Lines of data
──────

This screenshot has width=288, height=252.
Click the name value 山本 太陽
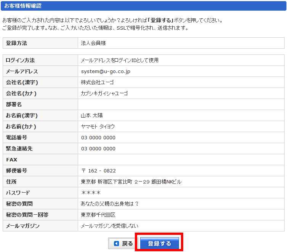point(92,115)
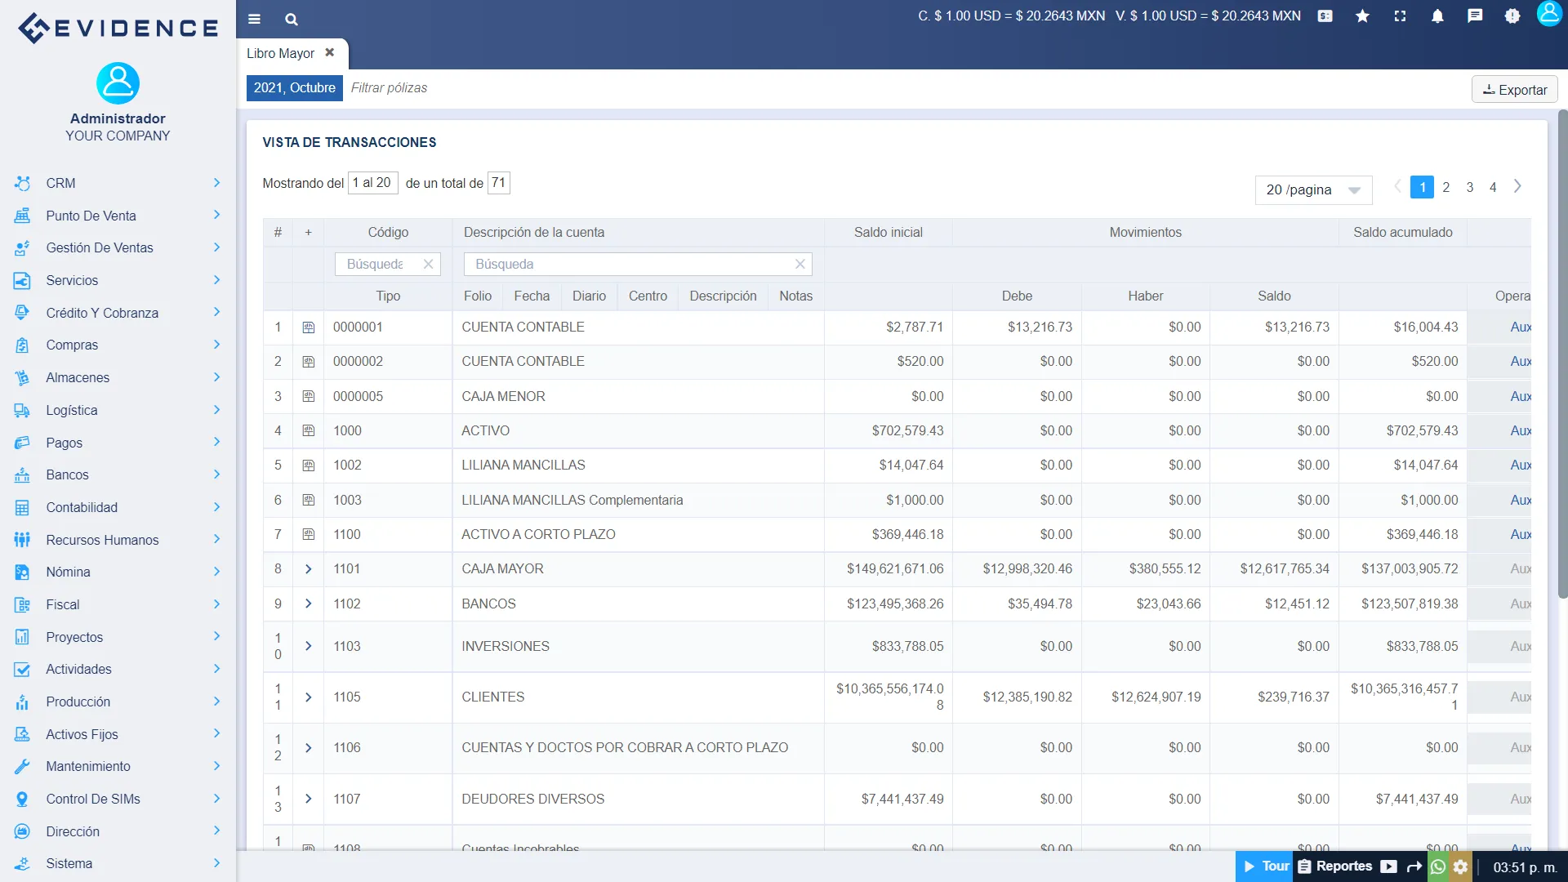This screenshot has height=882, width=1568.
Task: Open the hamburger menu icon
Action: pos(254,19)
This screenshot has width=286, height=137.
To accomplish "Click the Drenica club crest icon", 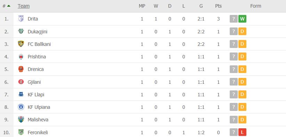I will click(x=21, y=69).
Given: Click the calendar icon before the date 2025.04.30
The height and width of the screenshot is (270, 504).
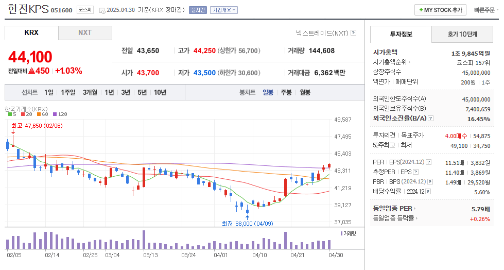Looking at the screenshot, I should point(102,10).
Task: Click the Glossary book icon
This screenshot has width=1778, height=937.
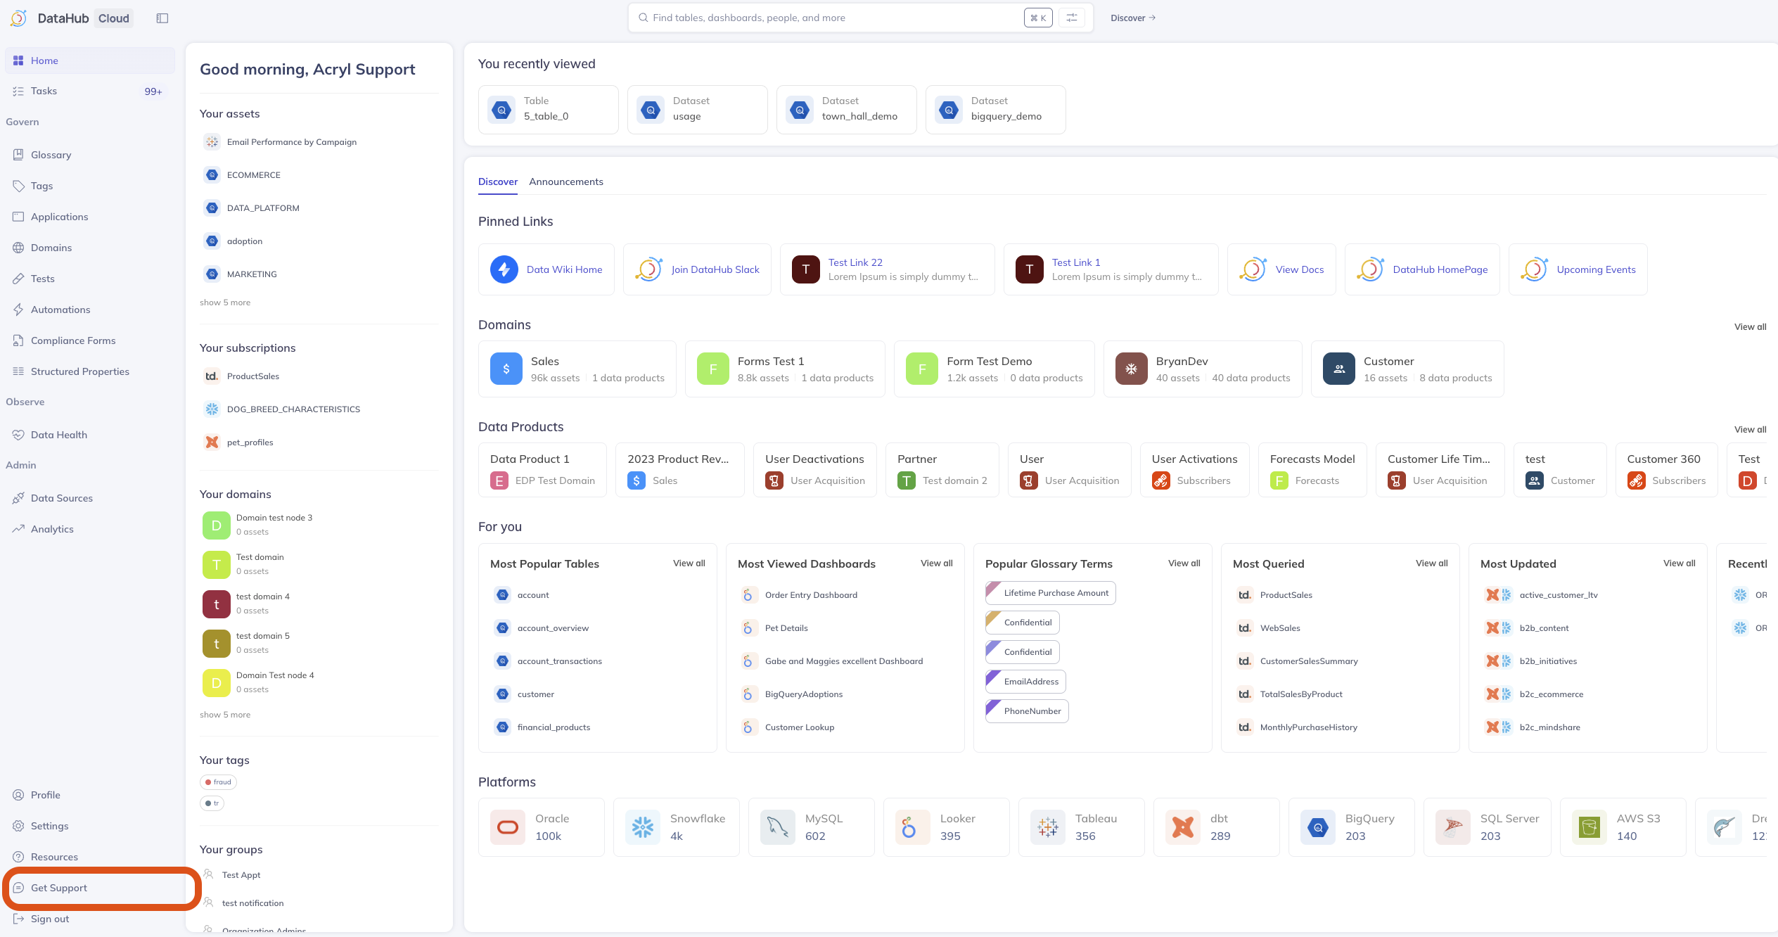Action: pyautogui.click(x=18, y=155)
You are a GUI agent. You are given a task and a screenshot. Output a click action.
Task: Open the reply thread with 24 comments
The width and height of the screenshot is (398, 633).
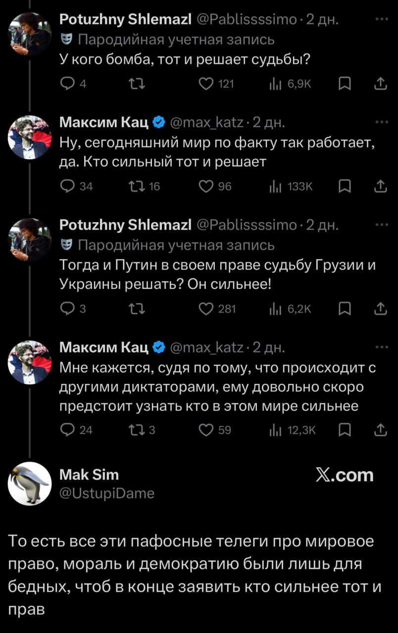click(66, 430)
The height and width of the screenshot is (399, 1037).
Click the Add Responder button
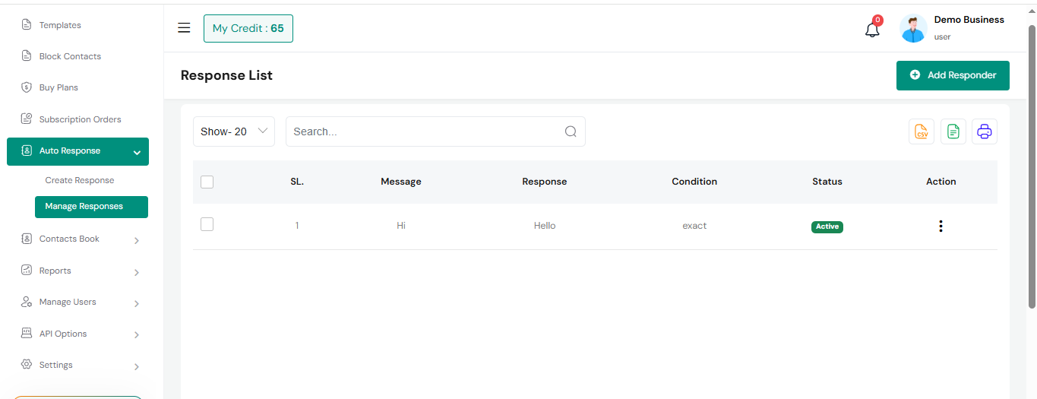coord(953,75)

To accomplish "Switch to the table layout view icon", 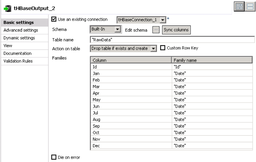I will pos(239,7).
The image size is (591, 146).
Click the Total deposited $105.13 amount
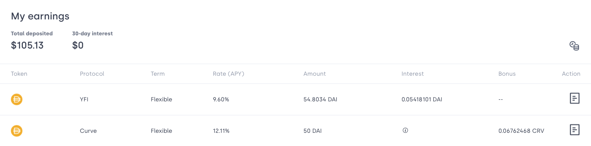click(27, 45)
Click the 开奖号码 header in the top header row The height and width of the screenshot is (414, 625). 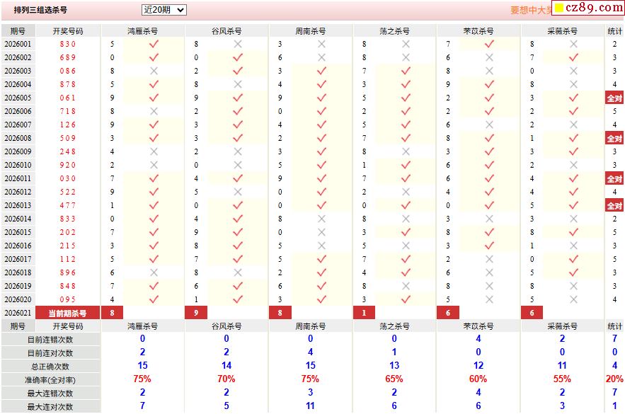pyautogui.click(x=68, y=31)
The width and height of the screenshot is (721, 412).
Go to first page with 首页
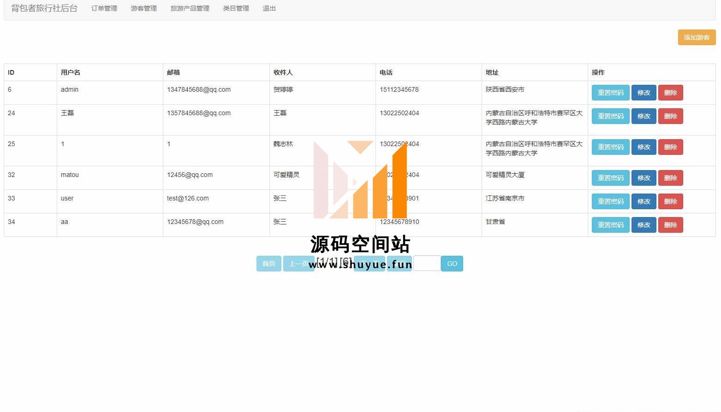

──────

◆ **Short exercise**
List each line above that contains the word "with".

◆ **Exercise solution**
Task: Open the reply thread with 24 comments
Go to first page with 首页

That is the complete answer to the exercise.